A pessoa com queixas compatíveis com SBA deverá procurar seu médico de confiança. O diagnóstico é difícil e será baseado nas queixas clínicas, exame cuidadoso e realização de exames laboratoriais, para afastar alguma causa orgânica que possa ser responsável pelos sintomas.
Assim sendo, a pessoa com possível SBA deverá relatar ao seu médico o tipo da dor, a sua duração, intensidade (escala de 1 a 10), local, fatores de melhora e piora. Informar também sobre salivação abundante ou ocorrência de boca seca bem como alterações na gustação; uso de anti-sépticos orais, tipo de pasta dentária, hábitos como uso de goma de mascar, cigarro, bebida alcoólica; se há relação da dor com o uso de aparelho dentário, prótese ou comportamentos parafuncionais (bruxismo, compressão da língua contra os dentes); alterações recentes do humor, de hábitos dietéticos, história de procedimentos dentários, deficiências nutricionais e mudanças de medicamentos.

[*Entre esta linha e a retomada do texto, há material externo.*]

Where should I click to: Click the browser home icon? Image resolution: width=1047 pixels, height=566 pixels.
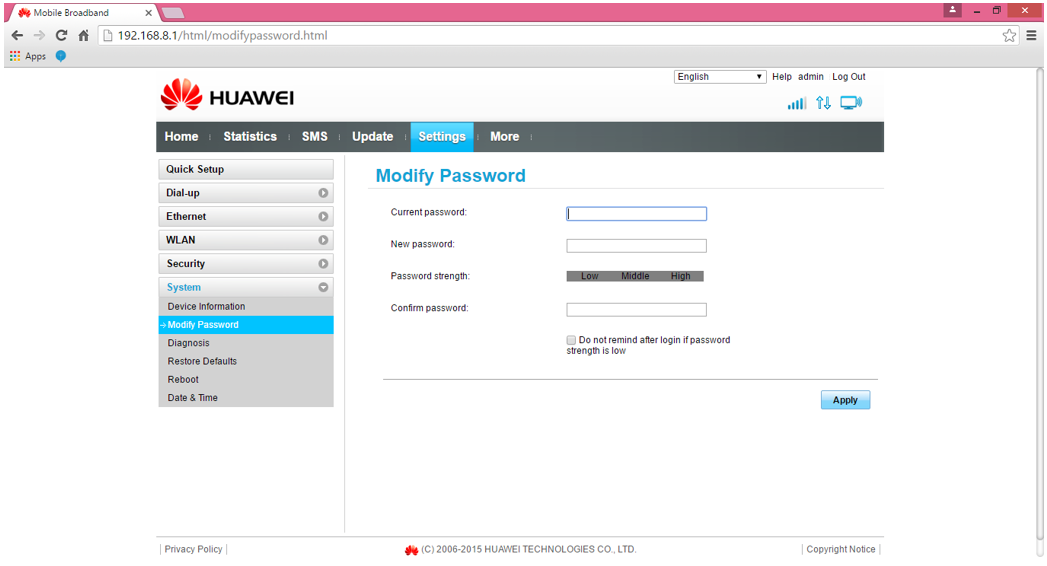pos(84,35)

A seguir o médico realizará um exame detalhado da cavidade oral, incluindo inspeção dentária e solicitará exames laboratoriais, conforme a necessidade, para avaliação hematológica de deficiências nutricionais, níveis de glicose sérica, marcadores autoimunes, concentrações de estrógeno e progesterona, e testes cutâneos para alergias. Outros estudos podem ser necessários como culturas e citologias da cavidade oral na tentativa de diagnosticar origem bacteriana ou fúngica para os sintomas.
Como é tratada a síndrome da boca ardente?
Somente o médico está apto a indicar a melhor estratégia de tratamento.
O tratamento dependerá do tipo de SBA apresentado pela pessoa. A meta na SBA secundária deve ser dirigida para o tratamento do fator causal local (também deve haver avaliação do dentista para melhor conduta da conservação dentária, prótese e aparelho dentário) ou da doença sistêmica que a ocasiona (diabete por exemplo) e a suspensão de medicamentos suspeitos (como os inibidores da ECA). Este tratamento direcionado para a a origem da SBA leva, tipicamente, a uma boa resposta.
A cura da SBA primária, no entanto, permanece indefinida, a despeito das tentativas com vários tipos de medicamentos. A resposta variável ao tratamento clínico é, provavelmente, devida aos múltiplos mecanismos que originam a SBA idiopática. As estratégias estudadas incluem benzodiazepínicos, antidepressivos, capsaicina tópica, ácido alfalipóico, reposição hormonal, anticonvulsivantes, técnicas de biofeedback para modificar hábitos parafuncionais.
Pessoas que apresentam alterações psicológicas devem procurar um psiquiatra que pesquisará relação entre o aparecimento dos sintomas e fatos ocorridos na época, como situação de estresse intensa, perda de ente querido, medo de câncer, etc.
Pontos para lembrar
- A SBA é um distúrbio doloroso crônico intraoral relativamente comum, classicamente caracterizado por queimação intratável, que pode estar associada com distúrbio do gosto e boca seca.
- A SBA permanece uma condição clínica importante que, com frequência, causa transtorno significativo para a pessoa e para o sistema de saúde, e que requer reconhecimento e tratamento cuidadoso.
- A causa da SBA é multifatorial, e a forma dependente de outra causa (diabete, distúrbios nutricionais, medicamentos, etc.) deve ser diligentemente pesquisada e tratada.
- O tratamento é mais efetivo quando é afastada uma causa conhecida (SBA secundária), porém de mais difícil tratamento quando de origem psicosocial. Abordagem por vários especialistas, incluindo tratamento clínico e psicosocial, pode ser efetiva no alívio dos sintomas desses pacientes.